- Task details -
After locating the line that contains "Task: Toggle the" in the listing below, write out that line and every following line exactly, with no other output.

- Exercise data -
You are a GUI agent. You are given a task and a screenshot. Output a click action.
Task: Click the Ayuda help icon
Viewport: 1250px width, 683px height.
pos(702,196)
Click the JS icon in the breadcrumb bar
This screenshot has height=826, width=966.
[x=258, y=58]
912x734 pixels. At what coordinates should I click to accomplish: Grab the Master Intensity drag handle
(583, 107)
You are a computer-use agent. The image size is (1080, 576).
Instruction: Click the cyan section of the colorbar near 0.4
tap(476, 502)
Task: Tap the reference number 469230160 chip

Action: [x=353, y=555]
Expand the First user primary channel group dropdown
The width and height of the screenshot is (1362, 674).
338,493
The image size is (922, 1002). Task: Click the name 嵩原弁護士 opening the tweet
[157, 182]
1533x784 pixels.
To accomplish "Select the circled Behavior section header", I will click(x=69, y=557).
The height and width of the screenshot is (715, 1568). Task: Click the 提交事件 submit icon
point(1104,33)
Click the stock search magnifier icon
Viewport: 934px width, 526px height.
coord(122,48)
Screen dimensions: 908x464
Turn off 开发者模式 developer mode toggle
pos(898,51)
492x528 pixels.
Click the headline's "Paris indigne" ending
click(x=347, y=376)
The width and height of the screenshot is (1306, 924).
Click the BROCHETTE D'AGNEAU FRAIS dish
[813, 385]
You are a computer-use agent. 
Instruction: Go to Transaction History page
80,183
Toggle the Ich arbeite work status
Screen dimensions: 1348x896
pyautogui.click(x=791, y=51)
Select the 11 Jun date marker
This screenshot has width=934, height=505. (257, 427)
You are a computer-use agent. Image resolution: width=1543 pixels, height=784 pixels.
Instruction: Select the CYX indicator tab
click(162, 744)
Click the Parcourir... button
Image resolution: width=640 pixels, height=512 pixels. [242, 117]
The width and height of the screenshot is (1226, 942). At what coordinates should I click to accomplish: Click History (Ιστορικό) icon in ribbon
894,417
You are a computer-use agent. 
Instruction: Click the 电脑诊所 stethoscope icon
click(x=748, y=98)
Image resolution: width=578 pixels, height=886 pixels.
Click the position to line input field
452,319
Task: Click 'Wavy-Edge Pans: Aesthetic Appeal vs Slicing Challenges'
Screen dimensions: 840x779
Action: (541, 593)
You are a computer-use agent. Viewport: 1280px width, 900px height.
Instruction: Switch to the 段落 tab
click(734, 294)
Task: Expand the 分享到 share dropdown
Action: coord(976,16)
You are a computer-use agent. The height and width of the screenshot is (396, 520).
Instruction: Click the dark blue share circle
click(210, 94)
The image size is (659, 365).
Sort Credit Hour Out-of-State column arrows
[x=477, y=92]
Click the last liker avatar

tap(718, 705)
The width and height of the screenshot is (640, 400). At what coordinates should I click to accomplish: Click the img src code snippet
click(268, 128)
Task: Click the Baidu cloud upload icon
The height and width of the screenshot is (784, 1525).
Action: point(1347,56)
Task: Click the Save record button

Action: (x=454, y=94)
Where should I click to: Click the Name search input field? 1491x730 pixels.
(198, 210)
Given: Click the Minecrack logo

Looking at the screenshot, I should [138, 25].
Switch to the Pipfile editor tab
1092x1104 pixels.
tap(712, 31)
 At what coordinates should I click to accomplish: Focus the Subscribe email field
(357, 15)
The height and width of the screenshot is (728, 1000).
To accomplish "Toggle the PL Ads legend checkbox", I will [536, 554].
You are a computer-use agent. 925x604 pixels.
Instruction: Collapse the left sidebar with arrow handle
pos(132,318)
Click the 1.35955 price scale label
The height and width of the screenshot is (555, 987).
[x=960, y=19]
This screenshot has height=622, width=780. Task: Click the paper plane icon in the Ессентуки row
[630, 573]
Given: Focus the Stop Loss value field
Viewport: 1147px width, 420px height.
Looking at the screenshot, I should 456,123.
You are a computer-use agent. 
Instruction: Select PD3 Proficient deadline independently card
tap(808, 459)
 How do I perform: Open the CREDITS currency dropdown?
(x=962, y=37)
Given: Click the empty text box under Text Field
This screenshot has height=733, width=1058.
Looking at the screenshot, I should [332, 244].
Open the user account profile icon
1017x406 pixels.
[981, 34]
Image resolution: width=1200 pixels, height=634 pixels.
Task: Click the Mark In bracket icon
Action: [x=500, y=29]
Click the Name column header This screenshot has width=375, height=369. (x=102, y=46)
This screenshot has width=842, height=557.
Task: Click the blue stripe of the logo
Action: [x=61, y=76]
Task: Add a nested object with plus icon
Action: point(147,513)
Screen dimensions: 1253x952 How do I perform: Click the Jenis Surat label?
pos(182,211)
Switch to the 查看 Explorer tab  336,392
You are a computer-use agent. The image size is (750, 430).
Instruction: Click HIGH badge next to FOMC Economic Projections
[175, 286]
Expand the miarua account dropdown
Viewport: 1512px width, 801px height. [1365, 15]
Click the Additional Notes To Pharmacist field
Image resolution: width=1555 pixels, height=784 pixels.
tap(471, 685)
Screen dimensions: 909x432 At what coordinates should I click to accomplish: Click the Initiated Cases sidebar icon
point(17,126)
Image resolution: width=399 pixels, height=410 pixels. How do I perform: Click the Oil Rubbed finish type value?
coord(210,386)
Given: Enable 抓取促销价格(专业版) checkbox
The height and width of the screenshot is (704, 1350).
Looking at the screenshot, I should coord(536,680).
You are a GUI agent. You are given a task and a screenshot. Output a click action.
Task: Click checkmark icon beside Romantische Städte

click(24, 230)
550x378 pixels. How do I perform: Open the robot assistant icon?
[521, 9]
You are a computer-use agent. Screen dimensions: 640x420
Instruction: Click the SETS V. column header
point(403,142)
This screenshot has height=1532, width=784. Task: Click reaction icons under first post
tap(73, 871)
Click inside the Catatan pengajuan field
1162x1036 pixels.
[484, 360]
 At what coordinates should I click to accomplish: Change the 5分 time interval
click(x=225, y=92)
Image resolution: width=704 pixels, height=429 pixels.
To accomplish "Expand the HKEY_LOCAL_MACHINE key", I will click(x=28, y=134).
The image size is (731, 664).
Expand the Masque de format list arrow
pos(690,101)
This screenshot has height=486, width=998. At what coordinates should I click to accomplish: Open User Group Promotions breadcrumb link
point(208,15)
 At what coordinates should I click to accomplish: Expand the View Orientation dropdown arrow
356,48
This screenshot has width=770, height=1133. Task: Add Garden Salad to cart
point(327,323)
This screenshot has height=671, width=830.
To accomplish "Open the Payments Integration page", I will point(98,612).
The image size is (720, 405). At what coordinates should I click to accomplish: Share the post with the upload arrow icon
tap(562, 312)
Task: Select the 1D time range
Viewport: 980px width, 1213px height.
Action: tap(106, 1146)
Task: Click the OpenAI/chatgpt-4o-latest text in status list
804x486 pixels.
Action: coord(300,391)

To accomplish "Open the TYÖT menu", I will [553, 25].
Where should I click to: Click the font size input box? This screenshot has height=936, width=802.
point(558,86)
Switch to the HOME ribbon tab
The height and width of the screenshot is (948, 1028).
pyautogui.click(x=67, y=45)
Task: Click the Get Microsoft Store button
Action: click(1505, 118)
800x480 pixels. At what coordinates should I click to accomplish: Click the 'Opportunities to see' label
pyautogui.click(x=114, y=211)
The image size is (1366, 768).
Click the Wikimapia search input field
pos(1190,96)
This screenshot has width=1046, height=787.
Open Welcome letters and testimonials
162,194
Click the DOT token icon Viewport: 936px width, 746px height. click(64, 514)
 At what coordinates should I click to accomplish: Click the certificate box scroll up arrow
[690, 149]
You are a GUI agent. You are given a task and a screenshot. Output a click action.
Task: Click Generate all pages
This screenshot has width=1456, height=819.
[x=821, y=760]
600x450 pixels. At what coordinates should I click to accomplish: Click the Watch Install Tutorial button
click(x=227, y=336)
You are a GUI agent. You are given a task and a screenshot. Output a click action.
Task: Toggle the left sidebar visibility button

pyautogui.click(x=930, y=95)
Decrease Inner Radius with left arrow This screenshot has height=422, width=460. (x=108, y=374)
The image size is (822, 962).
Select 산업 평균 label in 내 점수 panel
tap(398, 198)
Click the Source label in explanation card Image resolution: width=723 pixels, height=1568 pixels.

- Result of the task -
Task: Toggle the left sidebar visibility button

pyautogui.click(x=930, y=95)
Decrease Inner Radius with left arrow This screenshot has height=422, width=460. (x=108, y=374)
The image size is (822, 962).
Select 산업 평균 label in 내 점수 panel
tap(398, 198)
Click the Source label in explanation card Image resolution: width=723 pixels, height=1568 pixels.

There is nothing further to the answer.